Preprints
https://doi.org/10.5194/egusphere-2025-3586
https://doi.org/10.5194/egusphere-2025-3586
30 Jul 2025
 | 30 Jul 2025
Status: this preprint is open for discussion and under review for Hydrology and Earth System Sciences (HESS).

Multi-site learning for hydrological uncertainty prediction: the case of quantile random forests

Taha-Abderrahman El Ouahabi, François Bourgin, Charles Perrin, and Vazken Andréassian

Abstract. To improve hydrological uncertainty estimation, recent studies have explored machine learning (ML)-based post-processing approaches that enable both enhanced predictive performance and hydrologically informed probabilistic streamflow predictions. Among these, random forests (RF) and their probabilistic extension, quantile random forests (QRF), are increasingly used for their balance between interpretability and performance. However, the application of QRF in regional post-processing settings remains unexplored. In this study, we develop a hydrologically informed QRF post-processor trained in a multi-site setting and compare its performance against a locally (at-site) trained QRF using probabilistic evaluation metrics.
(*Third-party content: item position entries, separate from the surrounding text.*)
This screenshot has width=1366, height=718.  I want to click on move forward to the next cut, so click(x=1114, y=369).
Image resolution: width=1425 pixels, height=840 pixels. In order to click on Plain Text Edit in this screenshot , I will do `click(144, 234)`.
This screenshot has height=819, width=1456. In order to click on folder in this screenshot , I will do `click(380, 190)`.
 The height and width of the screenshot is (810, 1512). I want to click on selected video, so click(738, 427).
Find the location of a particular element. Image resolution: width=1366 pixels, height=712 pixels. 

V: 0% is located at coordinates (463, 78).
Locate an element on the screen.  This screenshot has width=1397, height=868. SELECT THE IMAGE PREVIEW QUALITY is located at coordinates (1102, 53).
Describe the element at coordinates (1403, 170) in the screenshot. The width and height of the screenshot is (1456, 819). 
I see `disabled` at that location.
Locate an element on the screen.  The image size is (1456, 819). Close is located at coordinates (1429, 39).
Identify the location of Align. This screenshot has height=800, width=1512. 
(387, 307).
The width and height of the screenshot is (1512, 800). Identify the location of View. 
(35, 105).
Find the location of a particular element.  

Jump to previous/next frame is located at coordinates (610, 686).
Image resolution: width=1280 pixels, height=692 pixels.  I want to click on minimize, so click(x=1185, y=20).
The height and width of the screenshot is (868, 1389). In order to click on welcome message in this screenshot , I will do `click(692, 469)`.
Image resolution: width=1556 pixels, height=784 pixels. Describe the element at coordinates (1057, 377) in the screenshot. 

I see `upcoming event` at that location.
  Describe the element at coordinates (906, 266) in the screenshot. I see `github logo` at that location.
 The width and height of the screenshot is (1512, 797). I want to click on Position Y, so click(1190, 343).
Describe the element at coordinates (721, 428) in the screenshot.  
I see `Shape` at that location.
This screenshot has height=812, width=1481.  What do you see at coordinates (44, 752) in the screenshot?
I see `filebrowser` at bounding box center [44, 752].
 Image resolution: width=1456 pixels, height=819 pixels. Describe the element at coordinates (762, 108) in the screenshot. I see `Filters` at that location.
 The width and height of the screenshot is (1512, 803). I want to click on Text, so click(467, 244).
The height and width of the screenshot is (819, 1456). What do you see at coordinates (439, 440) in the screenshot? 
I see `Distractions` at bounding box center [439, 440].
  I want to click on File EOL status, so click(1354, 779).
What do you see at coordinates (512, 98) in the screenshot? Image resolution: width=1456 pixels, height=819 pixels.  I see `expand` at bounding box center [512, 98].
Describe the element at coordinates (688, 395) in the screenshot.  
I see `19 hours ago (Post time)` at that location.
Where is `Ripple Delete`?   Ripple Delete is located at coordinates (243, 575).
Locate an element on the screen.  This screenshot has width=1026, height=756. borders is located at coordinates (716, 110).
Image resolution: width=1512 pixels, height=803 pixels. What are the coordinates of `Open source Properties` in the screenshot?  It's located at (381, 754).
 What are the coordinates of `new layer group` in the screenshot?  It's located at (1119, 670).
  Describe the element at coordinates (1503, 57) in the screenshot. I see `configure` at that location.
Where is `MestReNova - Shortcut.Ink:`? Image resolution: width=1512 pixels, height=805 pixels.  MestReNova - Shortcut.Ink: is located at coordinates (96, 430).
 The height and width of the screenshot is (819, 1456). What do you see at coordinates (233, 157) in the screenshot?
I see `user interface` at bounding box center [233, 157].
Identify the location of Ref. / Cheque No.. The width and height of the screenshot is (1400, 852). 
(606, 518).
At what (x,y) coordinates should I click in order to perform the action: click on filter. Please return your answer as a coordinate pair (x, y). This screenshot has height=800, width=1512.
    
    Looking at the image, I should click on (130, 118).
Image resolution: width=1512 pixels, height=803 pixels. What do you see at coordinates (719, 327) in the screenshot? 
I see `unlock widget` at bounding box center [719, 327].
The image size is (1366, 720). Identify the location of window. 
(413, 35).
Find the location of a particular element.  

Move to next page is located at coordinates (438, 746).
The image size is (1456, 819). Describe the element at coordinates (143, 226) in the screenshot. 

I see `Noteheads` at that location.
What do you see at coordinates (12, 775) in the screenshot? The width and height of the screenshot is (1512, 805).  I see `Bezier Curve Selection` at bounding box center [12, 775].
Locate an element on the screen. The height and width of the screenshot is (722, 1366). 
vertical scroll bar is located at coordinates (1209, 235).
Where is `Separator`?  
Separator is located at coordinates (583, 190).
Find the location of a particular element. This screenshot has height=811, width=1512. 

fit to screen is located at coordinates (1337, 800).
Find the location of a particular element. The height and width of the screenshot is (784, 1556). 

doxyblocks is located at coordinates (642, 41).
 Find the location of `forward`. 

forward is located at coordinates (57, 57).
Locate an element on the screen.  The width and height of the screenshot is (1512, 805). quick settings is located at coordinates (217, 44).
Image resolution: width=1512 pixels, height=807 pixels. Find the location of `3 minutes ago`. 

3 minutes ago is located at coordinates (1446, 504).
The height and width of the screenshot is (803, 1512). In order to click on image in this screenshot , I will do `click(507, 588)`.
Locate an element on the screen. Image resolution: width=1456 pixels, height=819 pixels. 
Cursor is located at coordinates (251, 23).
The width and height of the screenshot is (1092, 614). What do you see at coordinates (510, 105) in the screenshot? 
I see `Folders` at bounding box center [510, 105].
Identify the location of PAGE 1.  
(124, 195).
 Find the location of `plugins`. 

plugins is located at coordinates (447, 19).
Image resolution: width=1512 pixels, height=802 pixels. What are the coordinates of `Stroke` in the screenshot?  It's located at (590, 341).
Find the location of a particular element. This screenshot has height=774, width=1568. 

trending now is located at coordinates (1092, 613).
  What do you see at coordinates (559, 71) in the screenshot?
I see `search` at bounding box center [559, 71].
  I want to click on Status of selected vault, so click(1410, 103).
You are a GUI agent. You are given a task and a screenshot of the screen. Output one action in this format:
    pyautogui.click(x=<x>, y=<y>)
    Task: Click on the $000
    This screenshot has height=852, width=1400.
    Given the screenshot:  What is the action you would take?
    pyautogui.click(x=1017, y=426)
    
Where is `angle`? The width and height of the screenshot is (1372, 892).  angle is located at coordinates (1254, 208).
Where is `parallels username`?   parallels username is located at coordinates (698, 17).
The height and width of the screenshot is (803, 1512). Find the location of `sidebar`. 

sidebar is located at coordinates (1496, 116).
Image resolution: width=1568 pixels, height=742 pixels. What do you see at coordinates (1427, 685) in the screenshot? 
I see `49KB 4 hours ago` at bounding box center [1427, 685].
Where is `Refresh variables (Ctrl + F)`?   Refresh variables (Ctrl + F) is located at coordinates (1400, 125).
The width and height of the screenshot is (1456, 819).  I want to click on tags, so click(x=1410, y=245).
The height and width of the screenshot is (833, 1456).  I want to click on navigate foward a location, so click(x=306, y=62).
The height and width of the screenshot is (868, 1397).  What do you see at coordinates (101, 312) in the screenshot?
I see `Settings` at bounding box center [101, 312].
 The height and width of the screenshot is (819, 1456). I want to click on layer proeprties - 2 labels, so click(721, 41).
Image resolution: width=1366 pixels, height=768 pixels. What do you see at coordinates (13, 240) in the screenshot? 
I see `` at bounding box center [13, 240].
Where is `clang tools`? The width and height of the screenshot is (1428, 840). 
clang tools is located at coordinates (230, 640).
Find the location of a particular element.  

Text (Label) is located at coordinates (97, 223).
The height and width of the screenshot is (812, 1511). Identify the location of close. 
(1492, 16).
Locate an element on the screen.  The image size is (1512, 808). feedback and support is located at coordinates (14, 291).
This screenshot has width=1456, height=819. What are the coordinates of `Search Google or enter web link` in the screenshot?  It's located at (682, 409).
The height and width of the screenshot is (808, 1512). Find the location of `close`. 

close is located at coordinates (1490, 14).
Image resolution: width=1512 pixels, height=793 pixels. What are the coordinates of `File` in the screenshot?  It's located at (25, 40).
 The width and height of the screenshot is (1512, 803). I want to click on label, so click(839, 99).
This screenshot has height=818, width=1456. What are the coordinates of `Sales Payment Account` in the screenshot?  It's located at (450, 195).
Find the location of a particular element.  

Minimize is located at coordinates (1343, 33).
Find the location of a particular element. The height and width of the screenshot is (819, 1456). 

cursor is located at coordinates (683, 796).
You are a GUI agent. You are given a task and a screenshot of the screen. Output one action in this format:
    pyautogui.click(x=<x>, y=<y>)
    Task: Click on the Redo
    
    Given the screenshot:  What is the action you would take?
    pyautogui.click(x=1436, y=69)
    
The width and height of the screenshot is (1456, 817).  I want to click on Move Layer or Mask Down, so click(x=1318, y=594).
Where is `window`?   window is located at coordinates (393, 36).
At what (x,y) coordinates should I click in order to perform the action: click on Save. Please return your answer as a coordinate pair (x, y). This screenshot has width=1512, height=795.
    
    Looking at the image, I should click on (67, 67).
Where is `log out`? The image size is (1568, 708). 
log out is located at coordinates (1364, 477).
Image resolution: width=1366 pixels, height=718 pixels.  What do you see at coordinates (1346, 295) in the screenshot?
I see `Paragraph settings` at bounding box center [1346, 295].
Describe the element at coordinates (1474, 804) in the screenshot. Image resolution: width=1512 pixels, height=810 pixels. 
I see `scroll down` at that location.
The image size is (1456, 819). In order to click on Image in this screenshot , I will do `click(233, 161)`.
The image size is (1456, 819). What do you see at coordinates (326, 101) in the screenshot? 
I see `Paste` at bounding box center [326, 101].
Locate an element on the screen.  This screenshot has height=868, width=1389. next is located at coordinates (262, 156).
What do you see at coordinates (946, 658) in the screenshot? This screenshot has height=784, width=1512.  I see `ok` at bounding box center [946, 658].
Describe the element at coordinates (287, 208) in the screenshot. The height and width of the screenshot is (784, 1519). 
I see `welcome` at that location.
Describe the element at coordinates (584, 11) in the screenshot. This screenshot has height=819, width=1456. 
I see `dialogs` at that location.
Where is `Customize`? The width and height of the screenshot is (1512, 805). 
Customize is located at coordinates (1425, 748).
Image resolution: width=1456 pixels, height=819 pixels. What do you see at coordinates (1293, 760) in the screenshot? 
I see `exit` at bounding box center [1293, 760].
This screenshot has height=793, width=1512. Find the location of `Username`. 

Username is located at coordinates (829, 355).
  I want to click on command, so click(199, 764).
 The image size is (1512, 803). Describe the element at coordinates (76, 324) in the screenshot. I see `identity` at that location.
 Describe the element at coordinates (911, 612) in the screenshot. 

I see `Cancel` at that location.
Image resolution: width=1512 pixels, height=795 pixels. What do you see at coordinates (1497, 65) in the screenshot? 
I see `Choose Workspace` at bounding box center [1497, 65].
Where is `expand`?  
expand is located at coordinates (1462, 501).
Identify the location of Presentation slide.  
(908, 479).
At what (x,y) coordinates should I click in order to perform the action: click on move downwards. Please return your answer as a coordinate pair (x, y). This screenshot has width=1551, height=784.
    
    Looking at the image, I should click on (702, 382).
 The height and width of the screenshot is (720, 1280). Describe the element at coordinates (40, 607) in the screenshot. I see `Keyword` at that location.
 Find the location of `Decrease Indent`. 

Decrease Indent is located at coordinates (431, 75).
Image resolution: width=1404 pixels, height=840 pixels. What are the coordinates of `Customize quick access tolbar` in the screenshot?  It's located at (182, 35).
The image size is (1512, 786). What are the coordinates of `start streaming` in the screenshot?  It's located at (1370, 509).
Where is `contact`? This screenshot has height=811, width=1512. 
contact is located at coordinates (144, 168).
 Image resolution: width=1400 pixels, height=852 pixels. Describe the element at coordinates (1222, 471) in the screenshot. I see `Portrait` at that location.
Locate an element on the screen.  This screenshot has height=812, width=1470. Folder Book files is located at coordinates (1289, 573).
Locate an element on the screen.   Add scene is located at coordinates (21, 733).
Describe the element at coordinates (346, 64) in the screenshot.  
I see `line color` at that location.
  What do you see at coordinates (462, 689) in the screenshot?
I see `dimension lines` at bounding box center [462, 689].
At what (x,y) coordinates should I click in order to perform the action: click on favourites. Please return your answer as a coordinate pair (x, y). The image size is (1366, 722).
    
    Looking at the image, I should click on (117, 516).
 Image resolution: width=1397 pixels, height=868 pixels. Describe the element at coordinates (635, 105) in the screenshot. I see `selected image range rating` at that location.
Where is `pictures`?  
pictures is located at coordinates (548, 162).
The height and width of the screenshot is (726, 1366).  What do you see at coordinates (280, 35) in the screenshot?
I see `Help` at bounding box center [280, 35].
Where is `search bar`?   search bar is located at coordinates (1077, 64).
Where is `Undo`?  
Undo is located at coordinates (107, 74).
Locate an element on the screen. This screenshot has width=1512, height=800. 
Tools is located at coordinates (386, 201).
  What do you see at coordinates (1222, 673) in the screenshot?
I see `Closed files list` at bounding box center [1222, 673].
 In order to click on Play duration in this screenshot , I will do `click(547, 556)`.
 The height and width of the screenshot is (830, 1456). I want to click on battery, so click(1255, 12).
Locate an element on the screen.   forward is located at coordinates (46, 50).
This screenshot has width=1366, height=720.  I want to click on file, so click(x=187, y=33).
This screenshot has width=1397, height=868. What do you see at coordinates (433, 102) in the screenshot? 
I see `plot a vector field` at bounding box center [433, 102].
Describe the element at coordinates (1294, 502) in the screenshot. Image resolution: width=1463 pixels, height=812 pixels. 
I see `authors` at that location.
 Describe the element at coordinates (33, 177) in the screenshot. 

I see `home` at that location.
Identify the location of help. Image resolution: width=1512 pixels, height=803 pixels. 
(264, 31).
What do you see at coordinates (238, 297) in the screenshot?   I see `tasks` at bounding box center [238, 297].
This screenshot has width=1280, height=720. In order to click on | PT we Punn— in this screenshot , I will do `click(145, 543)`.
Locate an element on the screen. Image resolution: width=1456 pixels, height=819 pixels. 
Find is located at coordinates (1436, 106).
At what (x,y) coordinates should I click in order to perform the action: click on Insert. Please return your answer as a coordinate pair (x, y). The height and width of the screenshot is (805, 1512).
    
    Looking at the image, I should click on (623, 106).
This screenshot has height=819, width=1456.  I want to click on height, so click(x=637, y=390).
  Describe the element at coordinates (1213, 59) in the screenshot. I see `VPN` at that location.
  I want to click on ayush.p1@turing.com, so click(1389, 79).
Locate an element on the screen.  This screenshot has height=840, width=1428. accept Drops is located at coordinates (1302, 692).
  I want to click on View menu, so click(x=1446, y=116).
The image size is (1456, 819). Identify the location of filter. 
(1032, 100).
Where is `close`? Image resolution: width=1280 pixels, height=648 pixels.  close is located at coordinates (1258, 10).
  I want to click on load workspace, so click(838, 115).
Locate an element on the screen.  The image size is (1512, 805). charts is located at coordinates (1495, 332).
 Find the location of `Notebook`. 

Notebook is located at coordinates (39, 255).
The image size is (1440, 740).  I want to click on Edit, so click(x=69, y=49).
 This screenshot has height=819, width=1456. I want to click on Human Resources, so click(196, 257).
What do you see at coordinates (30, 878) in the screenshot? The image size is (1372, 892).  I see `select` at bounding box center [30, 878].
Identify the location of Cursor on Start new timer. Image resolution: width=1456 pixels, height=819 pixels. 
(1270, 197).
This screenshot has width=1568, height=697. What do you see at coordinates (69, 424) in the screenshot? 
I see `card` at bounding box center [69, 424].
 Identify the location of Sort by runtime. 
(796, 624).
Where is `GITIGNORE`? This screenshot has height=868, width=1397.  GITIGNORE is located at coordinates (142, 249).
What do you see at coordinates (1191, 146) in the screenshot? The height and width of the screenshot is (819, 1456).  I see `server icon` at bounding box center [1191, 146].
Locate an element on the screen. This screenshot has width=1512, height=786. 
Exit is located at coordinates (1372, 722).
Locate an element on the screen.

The QRF framework leverages simulations and state variables from the GR6J hydrological model, along with readily available catchment descriptors, to predict daily streamflow uncertainty. Our results show that the regional QRF approach is beneficial for hydrological uncertainty estimation, particularly in catchments where local information is insufficient. The findings highlight that multi-site learning enables effective information transfer across hydrologically similar catchments and is especially advantageous for high-flow events. However, the selection of appropriate catchment descriptors is critical to achieving these benefits.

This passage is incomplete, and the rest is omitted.